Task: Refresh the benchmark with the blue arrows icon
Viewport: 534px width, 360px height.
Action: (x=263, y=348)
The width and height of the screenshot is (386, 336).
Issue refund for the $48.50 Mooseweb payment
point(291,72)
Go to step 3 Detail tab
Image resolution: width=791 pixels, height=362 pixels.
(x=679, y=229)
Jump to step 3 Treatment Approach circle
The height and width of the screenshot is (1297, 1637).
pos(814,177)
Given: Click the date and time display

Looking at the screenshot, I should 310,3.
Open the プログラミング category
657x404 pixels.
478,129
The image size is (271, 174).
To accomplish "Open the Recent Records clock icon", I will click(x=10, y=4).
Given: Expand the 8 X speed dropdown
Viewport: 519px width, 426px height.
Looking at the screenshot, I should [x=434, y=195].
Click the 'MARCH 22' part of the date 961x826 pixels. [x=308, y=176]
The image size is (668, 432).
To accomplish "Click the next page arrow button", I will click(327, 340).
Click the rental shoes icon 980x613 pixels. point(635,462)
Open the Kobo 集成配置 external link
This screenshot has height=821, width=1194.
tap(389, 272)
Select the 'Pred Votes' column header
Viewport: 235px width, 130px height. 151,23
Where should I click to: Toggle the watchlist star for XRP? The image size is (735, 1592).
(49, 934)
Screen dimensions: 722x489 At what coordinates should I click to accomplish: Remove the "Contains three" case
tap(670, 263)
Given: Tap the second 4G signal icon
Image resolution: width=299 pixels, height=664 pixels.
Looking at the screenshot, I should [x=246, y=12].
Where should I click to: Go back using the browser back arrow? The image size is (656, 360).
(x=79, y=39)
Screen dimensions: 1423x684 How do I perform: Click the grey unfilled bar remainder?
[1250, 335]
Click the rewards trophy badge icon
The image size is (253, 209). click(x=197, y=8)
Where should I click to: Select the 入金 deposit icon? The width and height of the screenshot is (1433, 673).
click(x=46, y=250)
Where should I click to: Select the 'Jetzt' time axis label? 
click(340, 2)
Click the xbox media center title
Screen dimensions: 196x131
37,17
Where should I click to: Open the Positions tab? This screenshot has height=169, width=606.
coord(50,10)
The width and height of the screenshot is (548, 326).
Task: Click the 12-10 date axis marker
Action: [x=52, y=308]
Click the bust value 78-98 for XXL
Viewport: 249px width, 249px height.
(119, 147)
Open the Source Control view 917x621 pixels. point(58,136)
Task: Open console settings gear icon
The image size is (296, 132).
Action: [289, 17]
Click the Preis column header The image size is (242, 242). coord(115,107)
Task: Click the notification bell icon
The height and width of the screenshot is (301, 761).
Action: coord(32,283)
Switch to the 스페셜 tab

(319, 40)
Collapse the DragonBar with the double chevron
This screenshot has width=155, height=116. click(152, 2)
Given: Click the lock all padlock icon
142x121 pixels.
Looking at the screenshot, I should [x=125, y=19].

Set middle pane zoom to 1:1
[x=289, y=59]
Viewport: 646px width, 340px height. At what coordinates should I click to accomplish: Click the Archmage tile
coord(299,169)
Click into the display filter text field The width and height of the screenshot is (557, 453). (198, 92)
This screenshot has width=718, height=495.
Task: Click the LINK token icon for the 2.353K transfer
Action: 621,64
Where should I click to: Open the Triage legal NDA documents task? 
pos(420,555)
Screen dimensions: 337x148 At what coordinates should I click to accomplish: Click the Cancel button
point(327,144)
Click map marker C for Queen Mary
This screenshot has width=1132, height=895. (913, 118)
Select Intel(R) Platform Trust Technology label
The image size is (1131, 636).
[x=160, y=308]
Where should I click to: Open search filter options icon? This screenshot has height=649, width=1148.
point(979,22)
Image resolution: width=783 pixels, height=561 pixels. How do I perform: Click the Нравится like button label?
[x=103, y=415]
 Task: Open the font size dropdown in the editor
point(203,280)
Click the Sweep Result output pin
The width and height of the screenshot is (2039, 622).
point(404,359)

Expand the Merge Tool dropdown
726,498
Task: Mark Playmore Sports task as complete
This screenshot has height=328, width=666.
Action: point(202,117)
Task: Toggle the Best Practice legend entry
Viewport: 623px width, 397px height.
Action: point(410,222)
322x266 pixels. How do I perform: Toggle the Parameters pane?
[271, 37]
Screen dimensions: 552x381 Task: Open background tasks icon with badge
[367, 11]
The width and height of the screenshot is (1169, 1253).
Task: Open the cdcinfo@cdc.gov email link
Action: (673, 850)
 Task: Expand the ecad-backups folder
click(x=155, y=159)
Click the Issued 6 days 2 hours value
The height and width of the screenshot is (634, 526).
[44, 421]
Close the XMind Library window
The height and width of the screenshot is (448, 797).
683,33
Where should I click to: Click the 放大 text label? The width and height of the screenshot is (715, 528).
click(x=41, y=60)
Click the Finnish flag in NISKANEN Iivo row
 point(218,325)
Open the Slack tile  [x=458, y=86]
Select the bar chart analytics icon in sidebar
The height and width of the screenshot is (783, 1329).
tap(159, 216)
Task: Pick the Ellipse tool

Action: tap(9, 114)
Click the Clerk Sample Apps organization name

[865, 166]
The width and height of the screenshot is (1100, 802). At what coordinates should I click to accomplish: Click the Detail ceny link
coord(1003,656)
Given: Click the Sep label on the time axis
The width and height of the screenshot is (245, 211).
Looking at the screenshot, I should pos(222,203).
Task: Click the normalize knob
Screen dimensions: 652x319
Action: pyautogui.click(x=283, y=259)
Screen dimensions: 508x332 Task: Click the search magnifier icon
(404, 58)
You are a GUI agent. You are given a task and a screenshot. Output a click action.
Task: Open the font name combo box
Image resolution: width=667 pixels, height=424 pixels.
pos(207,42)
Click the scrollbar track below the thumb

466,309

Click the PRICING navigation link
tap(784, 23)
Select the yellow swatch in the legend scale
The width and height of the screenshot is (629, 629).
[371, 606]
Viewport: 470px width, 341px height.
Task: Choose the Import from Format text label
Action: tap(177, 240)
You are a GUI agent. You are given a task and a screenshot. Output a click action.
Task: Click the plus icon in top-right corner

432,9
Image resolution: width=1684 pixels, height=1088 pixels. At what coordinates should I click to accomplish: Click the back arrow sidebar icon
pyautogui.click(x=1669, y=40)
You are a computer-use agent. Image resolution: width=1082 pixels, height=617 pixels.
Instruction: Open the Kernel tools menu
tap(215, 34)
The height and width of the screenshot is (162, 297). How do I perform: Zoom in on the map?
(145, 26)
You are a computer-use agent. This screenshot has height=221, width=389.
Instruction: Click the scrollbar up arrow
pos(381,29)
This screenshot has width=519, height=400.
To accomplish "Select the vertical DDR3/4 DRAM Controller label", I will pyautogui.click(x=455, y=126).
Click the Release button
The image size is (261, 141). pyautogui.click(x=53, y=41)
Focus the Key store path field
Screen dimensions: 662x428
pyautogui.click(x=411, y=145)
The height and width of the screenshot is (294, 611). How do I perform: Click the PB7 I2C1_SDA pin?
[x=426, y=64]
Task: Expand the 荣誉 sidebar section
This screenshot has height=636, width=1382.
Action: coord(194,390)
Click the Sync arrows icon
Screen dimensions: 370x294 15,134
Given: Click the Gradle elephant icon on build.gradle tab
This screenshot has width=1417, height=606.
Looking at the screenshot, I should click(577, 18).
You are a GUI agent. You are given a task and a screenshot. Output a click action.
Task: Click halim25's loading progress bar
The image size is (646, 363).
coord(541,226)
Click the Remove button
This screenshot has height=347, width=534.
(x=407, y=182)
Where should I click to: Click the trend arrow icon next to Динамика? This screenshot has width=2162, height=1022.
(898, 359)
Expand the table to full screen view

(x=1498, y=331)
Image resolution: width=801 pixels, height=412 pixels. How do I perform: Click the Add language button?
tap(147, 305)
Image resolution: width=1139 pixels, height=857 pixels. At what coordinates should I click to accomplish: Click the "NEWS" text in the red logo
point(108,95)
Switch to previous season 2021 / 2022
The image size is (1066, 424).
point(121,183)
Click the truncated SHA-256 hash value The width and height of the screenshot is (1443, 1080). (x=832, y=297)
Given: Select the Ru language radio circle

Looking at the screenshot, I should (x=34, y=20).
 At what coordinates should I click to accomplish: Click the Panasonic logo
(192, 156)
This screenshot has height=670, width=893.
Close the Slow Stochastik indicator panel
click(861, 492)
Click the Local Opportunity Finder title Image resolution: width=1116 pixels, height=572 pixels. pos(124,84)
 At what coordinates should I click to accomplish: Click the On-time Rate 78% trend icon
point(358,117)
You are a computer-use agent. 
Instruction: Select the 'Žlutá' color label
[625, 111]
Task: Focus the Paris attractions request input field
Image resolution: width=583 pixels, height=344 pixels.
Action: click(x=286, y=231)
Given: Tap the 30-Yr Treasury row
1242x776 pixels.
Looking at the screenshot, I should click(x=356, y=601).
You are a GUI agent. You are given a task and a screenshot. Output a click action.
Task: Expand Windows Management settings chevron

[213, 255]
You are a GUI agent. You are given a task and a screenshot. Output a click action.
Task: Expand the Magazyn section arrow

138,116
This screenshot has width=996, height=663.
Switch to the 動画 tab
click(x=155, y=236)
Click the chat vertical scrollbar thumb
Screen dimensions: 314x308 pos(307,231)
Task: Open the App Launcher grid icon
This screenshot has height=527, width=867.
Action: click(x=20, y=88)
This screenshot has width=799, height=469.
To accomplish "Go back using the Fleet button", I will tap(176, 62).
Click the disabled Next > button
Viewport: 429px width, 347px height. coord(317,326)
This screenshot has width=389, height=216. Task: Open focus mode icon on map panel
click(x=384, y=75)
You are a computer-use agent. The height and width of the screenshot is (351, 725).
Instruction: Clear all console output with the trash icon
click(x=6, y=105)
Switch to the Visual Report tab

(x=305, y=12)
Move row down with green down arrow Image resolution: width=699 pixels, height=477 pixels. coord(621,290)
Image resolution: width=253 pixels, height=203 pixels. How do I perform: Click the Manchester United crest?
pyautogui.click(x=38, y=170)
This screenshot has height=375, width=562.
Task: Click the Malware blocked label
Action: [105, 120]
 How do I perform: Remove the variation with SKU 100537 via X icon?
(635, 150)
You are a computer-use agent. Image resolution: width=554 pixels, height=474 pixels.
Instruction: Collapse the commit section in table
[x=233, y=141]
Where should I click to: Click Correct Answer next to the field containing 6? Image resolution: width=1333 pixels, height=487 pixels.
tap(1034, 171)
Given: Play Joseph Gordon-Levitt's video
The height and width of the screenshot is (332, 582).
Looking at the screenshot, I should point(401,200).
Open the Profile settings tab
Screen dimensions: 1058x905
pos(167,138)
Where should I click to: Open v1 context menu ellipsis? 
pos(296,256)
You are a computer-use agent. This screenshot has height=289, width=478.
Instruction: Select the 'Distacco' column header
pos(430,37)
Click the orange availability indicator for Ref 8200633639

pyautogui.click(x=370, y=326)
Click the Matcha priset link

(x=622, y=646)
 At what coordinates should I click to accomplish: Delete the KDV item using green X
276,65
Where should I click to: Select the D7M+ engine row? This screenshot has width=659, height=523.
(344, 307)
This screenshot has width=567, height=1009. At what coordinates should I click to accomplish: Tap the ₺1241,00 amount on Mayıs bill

**Required work**
Copy out the entries above exactly, covering the stretch from the line containing "Switch to previous season 2021 / 2022" through the line containing "Action: click(x=286, y=231)".

**Exercise solution**
Switch to previous season 2021 / 2022
The image size is (1066, 424).
point(121,183)
Click the truncated SHA-256 hash value The width and height of the screenshot is (1443, 1080). (x=832, y=297)
Given: Select the Ru language radio circle

Looking at the screenshot, I should (x=34, y=20).
 At what coordinates should I click to accomplish: Click the Panasonic logo
(192, 156)
This screenshot has height=670, width=893.
Close the Slow Stochastik indicator panel
click(861, 492)
Click the Local Opportunity Finder title Image resolution: width=1116 pixels, height=572 pixels. pos(124,84)
 At what coordinates should I click to accomplish: Click the On-time Rate 78% trend icon
point(358,117)
You are a computer-use agent. 
Instruction: Select the 'Žlutá' color label
[625, 111]
Task: Focus the Paris attractions request input field
Image resolution: width=583 pixels, height=344 pixels.
Action: click(x=286, y=231)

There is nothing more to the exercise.